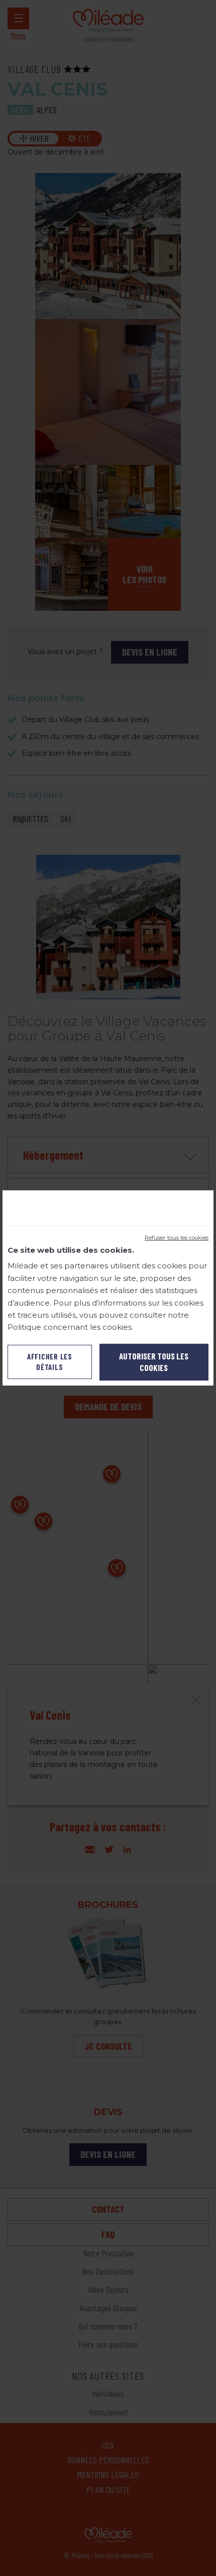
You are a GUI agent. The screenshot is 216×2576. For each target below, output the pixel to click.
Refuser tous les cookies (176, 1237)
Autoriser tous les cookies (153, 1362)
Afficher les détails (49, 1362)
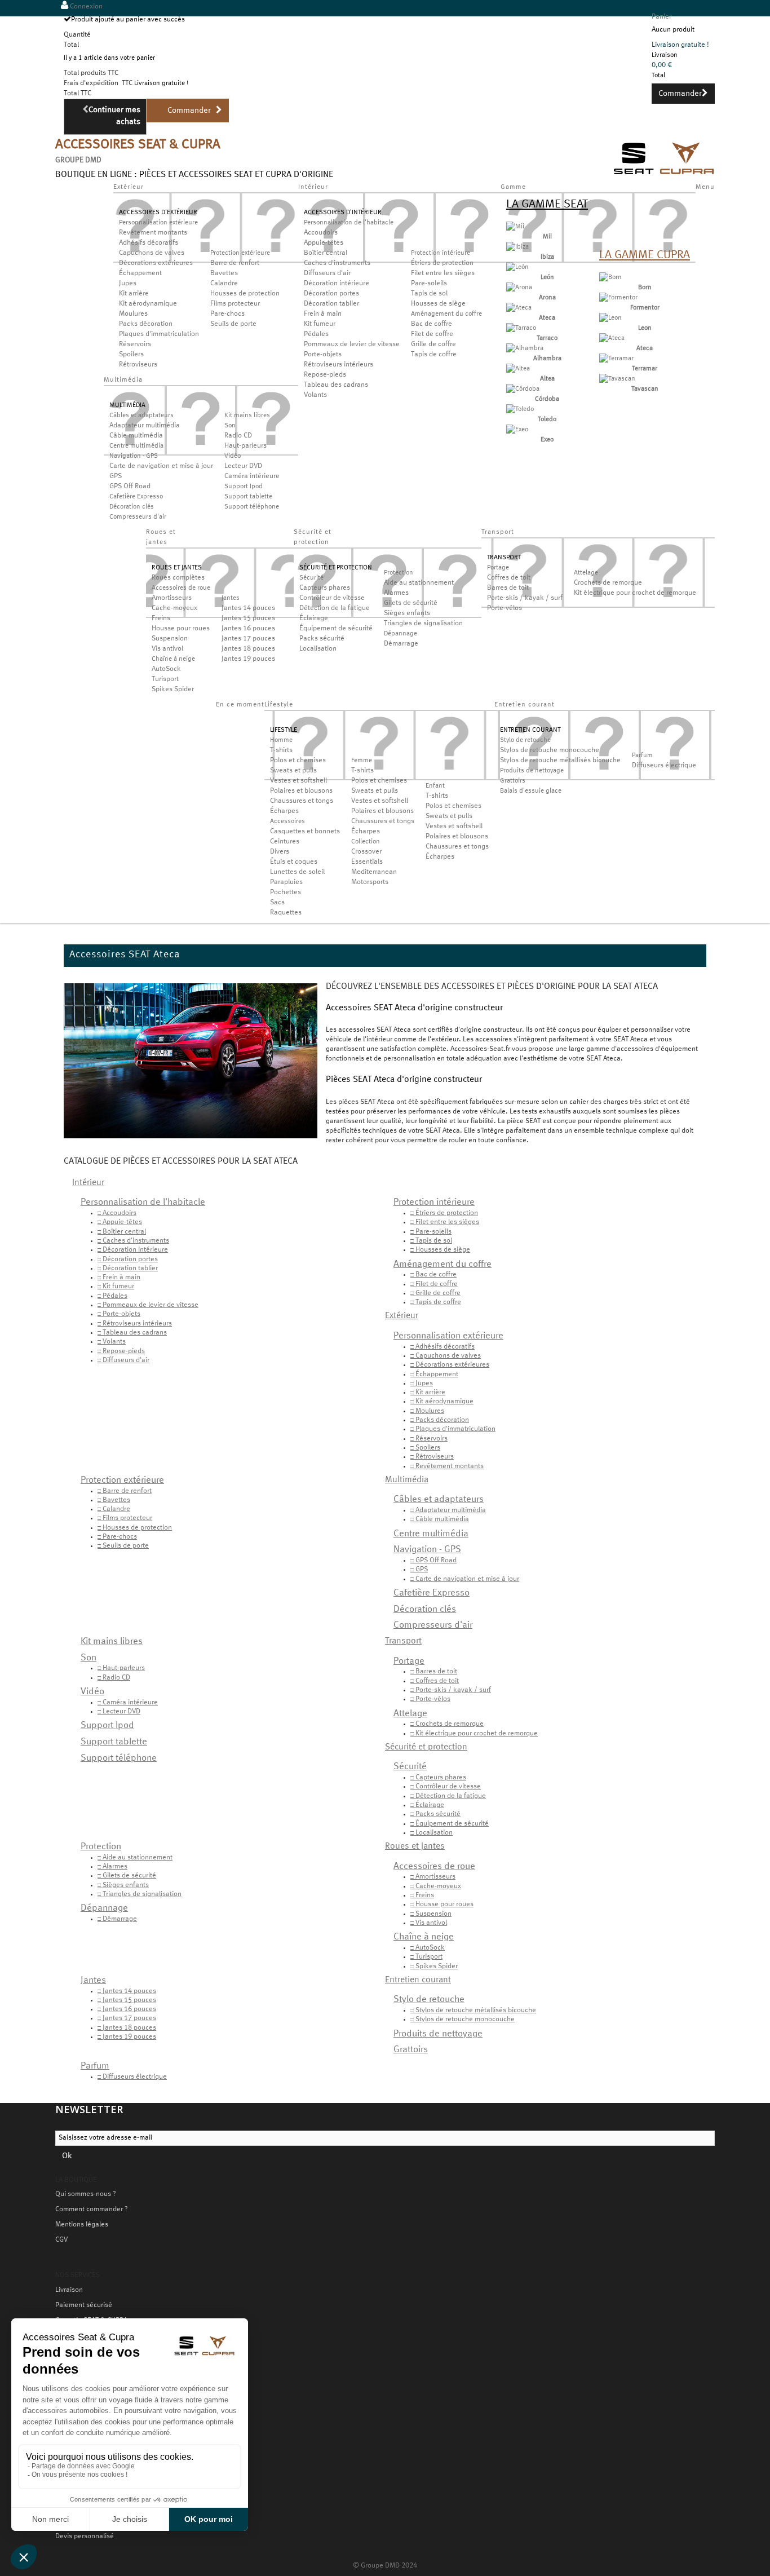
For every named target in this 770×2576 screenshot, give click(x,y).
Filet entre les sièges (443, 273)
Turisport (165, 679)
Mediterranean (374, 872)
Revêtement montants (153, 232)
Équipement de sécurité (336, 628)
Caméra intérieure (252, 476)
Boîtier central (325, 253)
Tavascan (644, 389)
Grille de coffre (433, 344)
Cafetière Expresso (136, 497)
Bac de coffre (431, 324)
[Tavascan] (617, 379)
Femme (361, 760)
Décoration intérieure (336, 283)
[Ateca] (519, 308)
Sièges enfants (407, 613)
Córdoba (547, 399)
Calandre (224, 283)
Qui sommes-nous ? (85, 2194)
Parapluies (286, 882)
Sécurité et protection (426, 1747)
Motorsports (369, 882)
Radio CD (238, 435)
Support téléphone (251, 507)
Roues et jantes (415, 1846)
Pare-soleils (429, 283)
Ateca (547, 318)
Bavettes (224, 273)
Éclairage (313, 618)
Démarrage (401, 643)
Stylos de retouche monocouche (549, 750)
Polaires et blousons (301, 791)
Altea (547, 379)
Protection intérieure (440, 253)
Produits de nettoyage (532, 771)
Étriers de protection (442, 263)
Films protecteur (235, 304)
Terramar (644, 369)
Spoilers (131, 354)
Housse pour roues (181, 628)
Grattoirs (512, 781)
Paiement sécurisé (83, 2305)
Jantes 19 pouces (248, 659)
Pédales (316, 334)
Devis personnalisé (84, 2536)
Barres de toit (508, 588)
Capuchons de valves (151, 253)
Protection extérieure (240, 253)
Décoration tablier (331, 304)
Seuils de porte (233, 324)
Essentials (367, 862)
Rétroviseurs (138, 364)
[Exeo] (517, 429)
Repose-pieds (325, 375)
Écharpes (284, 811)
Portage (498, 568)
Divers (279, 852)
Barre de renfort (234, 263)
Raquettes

################

ACTION ITEM: Give back exactly the lines starting at the one with "[Ateca] (519, 308)" and running to the end of the listing. Include both ends.

SOLVED PROBLEM:
[Ateca] (519, 308)
Sièges enfants (407, 613)
Córdoba (547, 399)
Calandre (224, 283)
Qui sommes-nous ? (85, 2194)
Parapluies (286, 882)
Sécurité et protection (426, 1747)
Motorsports (369, 882)
Radio CD (238, 435)
Support téléphone (251, 507)
Roues et jantes (415, 1846)
Pare-soleils (429, 283)
Ateca (547, 318)
Bavettes (224, 273)
Éclairage (313, 618)
Démarrage (401, 643)
Stylos de retouche monocouche (549, 750)
Polaires et blousons (301, 791)
Altea (547, 379)
Protection intérieure (440, 253)
Produits de nettoyage (532, 771)
Étriers de protection (442, 263)
Films protecteur (235, 304)
Terramar (644, 369)
Spoilers (131, 354)
Housse pour roues (181, 628)
Grattoirs (512, 781)
Paiement sécurisé (83, 2305)
Jantes 19 pouces (248, 659)
Pédales (316, 334)
Devis personnalisé (84, 2536)
Barres de toit (508, 588)
Capuchons de valves (151, 253)
Protection extérieure (240, 253)
Décoration tablier (331, 304)
Seuils de porte (233, 324)
Essentials (367, 862)
Rétroviseurs (138, 364)
[Exeo] (517, 429)
Repose-pieds (325, 375)
Écharpes (284, 811)
Portage (498, 568)
Divers (279, 852)
Barre de renfort (234, 263)
Raquettes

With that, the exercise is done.